▸ **WORK TO DO**
Reproduce word for word the part of the items below that opens with the line containing "Click the yellow minimize window button" and closes with the line containing "coord(1516,12)". Leave the pictures out of your copy.

▸ **RECORDS SUPPLIED**
"""

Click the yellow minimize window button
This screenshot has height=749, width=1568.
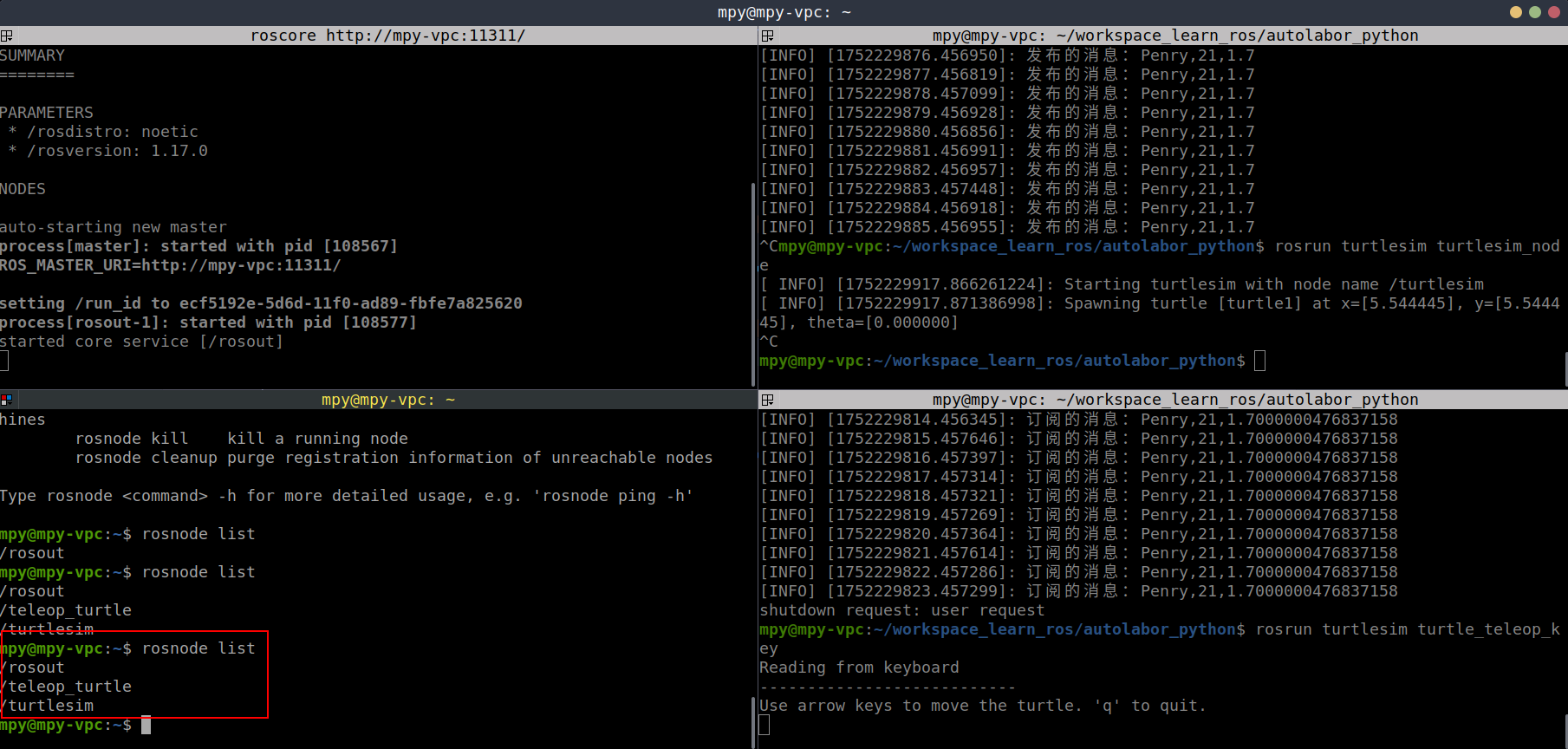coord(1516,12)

"""
"""

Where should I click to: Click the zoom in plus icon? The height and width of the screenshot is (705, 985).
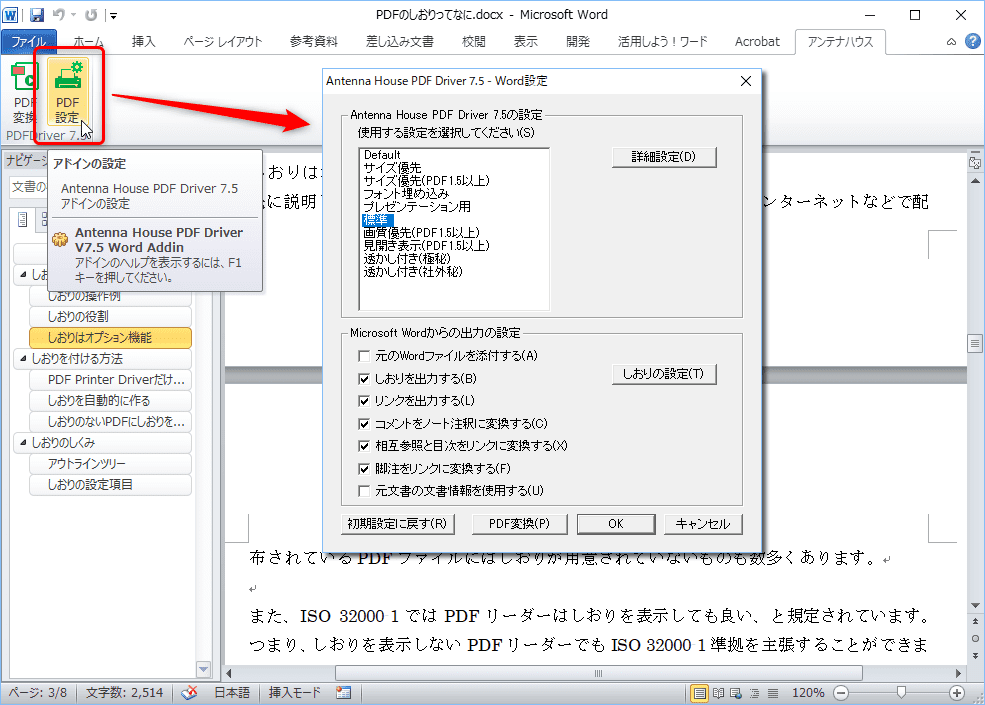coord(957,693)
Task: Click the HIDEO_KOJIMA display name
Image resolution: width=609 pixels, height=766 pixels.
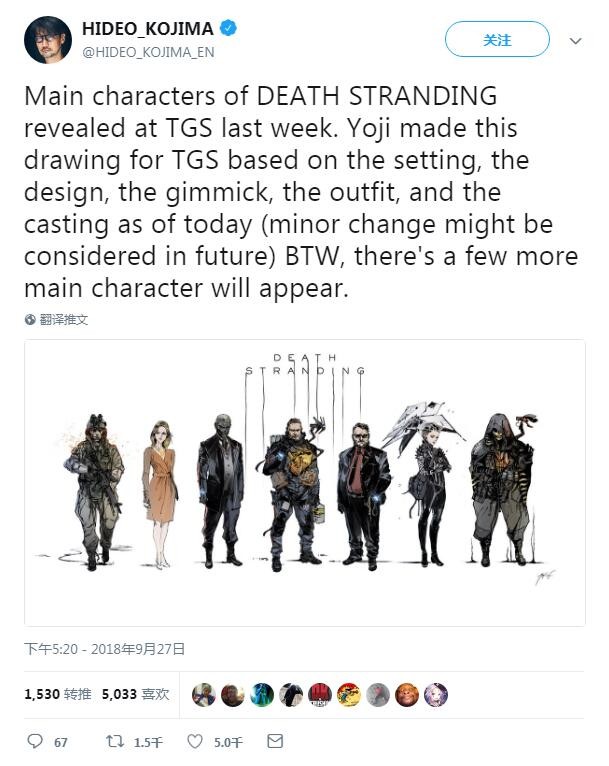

"""

▸ **EXERCISE RESULT**
Click the yellow minimize window button
This screenshot has height=749, width=1568.
coord(1516,12)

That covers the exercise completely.